• _What is needed_:
Exactly and only the lines from the line holding "At what coordinates" to the end of the records should be reproduced. Leave pictures out.

• _Supplied entries_:

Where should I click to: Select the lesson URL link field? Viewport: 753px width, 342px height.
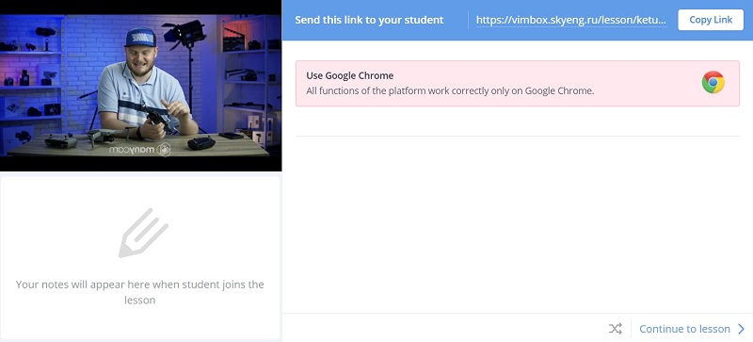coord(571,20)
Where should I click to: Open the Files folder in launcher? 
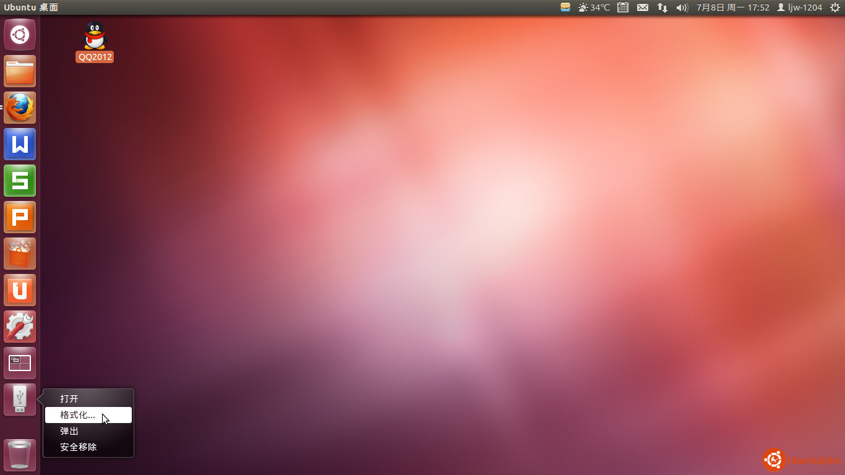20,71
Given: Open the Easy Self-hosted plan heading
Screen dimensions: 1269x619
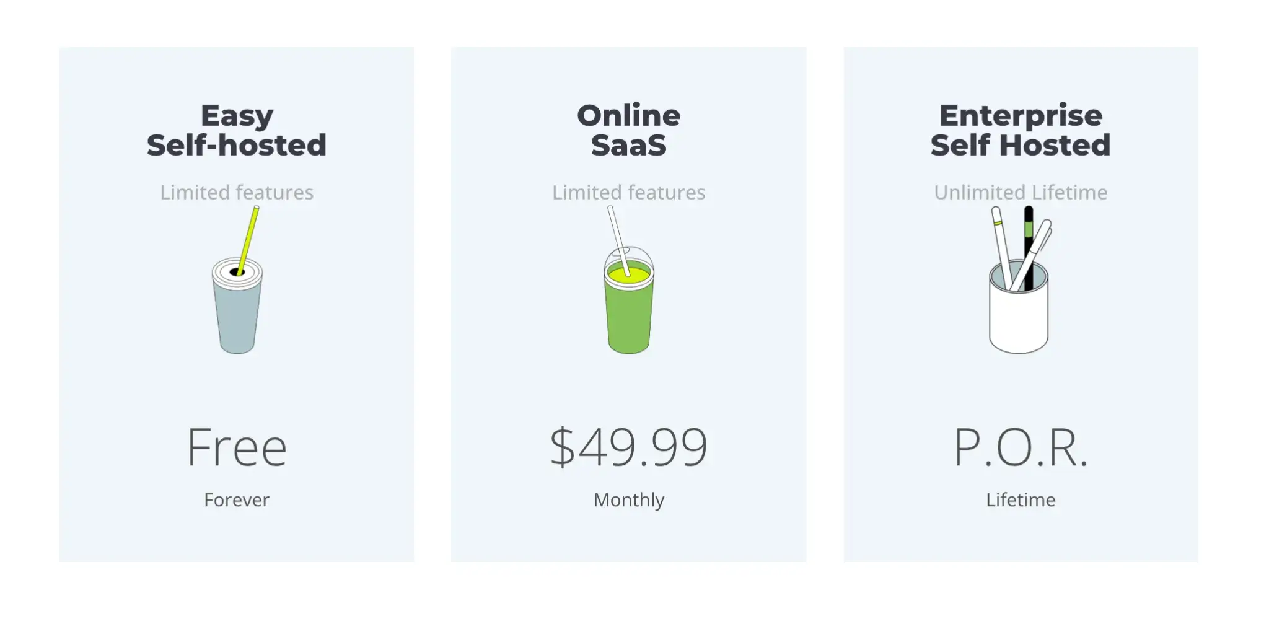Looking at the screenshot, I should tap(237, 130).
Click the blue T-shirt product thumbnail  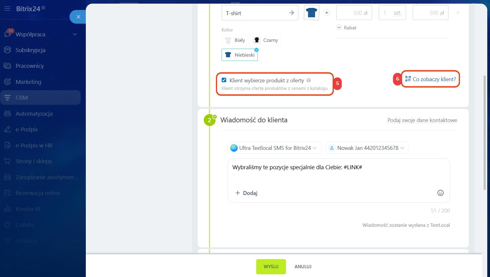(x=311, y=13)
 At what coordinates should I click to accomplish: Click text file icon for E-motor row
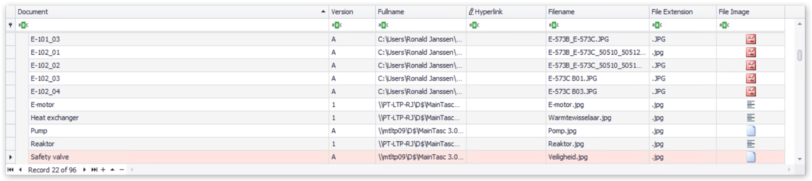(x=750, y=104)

• _Your solution_:
 At what coordinates should I click to accomplish: Click text file icon for E-motor row
(x=750, y=104)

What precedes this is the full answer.